An artist rendition of EarthCARE's cloud-profiling radar. A colorful data curtain follows the curve of the Earth as the EarthCARE satellite orbits overhead.
How can we harness the new observational capabilities of the ESA-JAXA "EarthCARE" satellite (whose launch from Vandenberg is imminent) to improve weather and climate predictions, and to tackle key questions in climate science? EarthCARE is built around the synergy of four instruments: the first Doppler cloud radar in space, a high spectral resolution lidar, a multi-spectral imager and a three-view broadband radiometer. As well as directly evaluating rain and snow fall speeds in models, I will demonstrate how the radar will retrieve much more accurate rain and snow rates, and even evaluate updrafts in storm-resolving models. The lidar will provide vertically resolved aerosol extinction profiles (I will provide a taster from the Aeolus lidar) as well as aerosol type. We will perform 3D radiation calculations as part of the operational processing of the data, testing "radiative closure" between the synergy retrievals and the broadband measurements.
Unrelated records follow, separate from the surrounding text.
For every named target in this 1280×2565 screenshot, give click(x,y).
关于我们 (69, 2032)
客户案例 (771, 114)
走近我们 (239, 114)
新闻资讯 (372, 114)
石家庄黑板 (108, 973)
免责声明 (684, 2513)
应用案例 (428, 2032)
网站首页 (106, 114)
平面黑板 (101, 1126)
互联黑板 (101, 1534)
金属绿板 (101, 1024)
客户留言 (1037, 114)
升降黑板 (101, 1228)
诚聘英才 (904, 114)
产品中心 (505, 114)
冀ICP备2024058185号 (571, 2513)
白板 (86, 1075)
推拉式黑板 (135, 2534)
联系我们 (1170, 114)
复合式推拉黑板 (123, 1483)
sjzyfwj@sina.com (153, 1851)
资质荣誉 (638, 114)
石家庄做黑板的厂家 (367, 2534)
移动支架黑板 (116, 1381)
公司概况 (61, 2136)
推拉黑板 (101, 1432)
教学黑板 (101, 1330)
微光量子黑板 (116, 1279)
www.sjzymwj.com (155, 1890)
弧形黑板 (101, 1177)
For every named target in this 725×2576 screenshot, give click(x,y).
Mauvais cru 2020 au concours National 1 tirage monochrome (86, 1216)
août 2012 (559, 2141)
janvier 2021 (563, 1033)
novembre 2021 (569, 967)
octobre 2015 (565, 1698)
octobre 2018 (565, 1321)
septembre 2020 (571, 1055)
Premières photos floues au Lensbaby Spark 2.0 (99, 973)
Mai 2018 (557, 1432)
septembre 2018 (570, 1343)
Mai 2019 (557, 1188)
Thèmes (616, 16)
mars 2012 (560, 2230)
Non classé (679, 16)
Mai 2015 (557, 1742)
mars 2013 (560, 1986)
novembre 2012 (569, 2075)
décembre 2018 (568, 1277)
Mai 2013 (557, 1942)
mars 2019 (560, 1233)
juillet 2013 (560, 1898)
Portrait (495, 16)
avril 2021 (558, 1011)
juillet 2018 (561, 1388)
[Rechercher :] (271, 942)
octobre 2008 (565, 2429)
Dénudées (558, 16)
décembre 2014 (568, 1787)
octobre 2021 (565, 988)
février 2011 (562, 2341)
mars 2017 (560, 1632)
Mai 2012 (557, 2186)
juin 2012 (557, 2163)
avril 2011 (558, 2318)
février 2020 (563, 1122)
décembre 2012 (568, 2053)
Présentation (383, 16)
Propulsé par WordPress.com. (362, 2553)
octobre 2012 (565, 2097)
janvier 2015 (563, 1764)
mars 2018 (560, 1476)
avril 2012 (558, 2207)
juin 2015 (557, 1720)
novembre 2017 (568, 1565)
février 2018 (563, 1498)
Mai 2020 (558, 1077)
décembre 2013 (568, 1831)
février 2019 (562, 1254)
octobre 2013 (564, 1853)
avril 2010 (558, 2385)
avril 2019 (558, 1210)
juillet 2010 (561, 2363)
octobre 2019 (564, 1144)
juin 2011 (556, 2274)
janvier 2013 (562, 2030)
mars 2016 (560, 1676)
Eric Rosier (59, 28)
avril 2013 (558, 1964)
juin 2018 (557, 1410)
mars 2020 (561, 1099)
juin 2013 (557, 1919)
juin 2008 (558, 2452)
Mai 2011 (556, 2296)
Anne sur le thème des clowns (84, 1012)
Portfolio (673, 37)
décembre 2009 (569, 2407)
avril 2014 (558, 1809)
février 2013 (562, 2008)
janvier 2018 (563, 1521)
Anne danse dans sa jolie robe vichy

The radar and lidar observations will be available in near-real-time and assimilated into ECMWF weather forecasts.
But how can EarthCARE move beyond being simply "A-Train 2.0" to providing genuinely new insights into key climate questions? In the last decade we have (1) gained a finer understanding of the diversity of individual cloud feedback processes but still with large uncertainties, (2) seen the advent of global, kilometre-scale models (in urgent need of evaluation) and (3) begun to detect systematic changes in clouds in response to the warming climate. EarthCARE could not come at a more opportune time to tackle all of these challenges, including in combination with other satellites, but how will we do this? I will present my own ideas but I really want to use my visit to JPL to pick your brains and to stir your interest in using EarthCARE for your own work, taking the amazing science done with CloudSat and CALIPSO to the next level.

About

Photo of Robin Hogan

Robin Hogan is a Principal Scientist at ECMWF and Professor of Atmospheric Physics at the University of Reading. His research interests are primarily in atmospheric radiative transfer and developing numerical techniques for representing the interaction of radiation with clouds, gases, aerosols and complex surfaces. He is the European Co-Chair of the EarthCARE Mission Advisory Group, and is leading the development of the algorithm that will retrieve the properties of clouds, aerosols and precipitation from the synergy of active and passive EarthCARE measurements.